The city of Surrey has increased its focus on education as a method to mitigate contamination.  One of their first initiatives was to identify specific neighborhoods with particularly poor sorting habits.  After gathering the data they were able to establish a door to door education program that targeted those specific neighborhoods in order to explain the different materials that should and should not be recycled as well as the impacts of contamination.  Currently, the city continues to identify specific households that do not adhere to the recycling guidelines and sends letters and pamphlets. If a specific household continues to be found in violation of proper recycling practices, they are temporarily barred from receiving the pick up service, and their garbage is left at the curb.  The solid waste manager at the City of Surrey, Harry Janda, reported that in 2017 on an average day, the City of Surrey issued 400 “no collection stickers” and “issued a significant number of education notices.” There are numerous tactics that a city can employ to improve recycling habits, and historically an effective education plan has been a core part of every successful city-wide initiative.

• **List of tasks**
1: According to the passage on Surrey's recycling efforts, what was the door-to-door education program meant to explain to the targeted neighborhoods? Answer in one to three sentences.
2: From the passage on Surrey's recycling efforts, list every item that the city sent or issued to households.
3: Proceed with the passage on Surrey's recycling efforts, picking up after its final sentence.

• **Listed entries**
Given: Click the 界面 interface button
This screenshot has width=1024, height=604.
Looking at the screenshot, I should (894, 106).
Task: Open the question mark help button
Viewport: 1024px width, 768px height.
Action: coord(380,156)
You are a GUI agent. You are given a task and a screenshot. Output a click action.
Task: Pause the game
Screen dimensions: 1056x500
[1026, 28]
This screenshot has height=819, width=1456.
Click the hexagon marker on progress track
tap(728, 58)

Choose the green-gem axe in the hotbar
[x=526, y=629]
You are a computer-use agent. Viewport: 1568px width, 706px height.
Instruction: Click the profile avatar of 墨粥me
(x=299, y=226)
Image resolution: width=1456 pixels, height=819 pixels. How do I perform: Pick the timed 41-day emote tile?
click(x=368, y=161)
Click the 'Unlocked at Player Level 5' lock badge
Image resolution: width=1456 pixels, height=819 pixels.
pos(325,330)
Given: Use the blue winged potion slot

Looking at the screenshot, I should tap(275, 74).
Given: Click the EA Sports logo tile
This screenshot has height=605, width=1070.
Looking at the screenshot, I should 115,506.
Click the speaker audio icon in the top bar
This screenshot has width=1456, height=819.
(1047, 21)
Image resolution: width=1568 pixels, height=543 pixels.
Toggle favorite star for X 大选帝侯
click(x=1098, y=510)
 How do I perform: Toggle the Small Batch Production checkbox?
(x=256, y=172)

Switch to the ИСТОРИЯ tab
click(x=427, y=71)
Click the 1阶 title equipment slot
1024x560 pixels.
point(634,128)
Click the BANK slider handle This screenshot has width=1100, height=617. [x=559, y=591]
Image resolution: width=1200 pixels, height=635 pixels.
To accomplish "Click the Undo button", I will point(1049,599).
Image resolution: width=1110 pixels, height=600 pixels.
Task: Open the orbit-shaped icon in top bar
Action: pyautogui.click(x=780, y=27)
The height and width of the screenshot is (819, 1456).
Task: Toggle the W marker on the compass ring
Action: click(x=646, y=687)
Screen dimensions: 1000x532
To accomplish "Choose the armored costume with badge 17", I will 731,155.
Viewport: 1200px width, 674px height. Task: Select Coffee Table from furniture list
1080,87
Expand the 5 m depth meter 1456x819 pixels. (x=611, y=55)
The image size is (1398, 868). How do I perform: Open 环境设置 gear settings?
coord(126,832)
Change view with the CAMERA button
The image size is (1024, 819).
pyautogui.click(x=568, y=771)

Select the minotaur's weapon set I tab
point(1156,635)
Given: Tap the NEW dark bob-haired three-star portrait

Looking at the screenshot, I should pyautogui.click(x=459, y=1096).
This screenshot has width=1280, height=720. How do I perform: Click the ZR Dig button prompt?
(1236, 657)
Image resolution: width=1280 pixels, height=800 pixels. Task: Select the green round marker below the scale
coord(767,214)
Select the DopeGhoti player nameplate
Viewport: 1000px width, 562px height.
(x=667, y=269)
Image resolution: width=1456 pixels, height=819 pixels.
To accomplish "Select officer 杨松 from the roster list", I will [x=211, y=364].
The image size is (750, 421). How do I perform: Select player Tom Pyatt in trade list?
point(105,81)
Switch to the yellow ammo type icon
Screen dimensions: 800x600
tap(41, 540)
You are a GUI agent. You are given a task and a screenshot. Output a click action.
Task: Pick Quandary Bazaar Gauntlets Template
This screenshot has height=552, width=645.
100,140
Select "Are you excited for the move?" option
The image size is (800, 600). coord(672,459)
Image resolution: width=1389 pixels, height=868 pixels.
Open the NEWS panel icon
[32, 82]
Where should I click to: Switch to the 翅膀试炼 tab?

• **Solved problems**
1: The program was meant to explain which materials should and should not be recycled. It also explained the impacts of contamination.

2:
- Letters
- Pamphlets
- "No collection stickers"
- Education notices

3:
The strides that have been taken to increase the effectiveness of recycling in certain cities demonstrates the impact that various programs and initiatives can have.  This is a promising result, and one that should not be taken lightly, especially in light of the changing economic market of recyclables. In 2017, China passed a ban on 24 types of imported waste.  This ban became effective as of January 2018, and the market has not yet reached a stabilized equilibrium. Before the ban, China had been the largest importer of waste for decades. According to the International Solid Waste association, in 2012 China imported 56% of global plastic exports, which amounted to almost 9 million metric tonnes of plastic.  In addition to the ban, China imposed new standards outlining the acceptable contamination within a given batch of recyclables. The new standards are much stricter and contaminated materials are now required to be limited to less than 0.5% of the batch. As a result, many Canadian cities have been forced to find alternative buyers for their recyclables.  

The sudden decrease in demand for recyclables has resulted in a surplus of supply, reducing the market price.  A report from Toronto’s solid waste management service estimates that in 2018 the loss in revenue as a result of the changing market will be about 5.2 million dollars for the City of Toronto.  With most goods, this decrease in price would cause a decrease in supply and a new equilibrium would balance out in time. However recyclables are most often a by-product of the purchase of other goods (which have been packaged in plastic).  And the decrease in demand for this packaging will not necessarily deter consumers from purchasing the good that has been wrapped in plastic. Unless consumer behavior is drastically changed or a new demand emerges, it is possible that a large amount of recyclable waste (which had previously been sold to China) will end up in landfills.  One advantage of China’s import waste ban is that it puts added pressure on exporting nations to reduce the amount of garbage they produce. The ‘out of sight out of mind’ mentality is easy to sustain when garbage is being shipped off to another continent, but now that this option has been drastically reduced, it could provide a powerful opportunity for change.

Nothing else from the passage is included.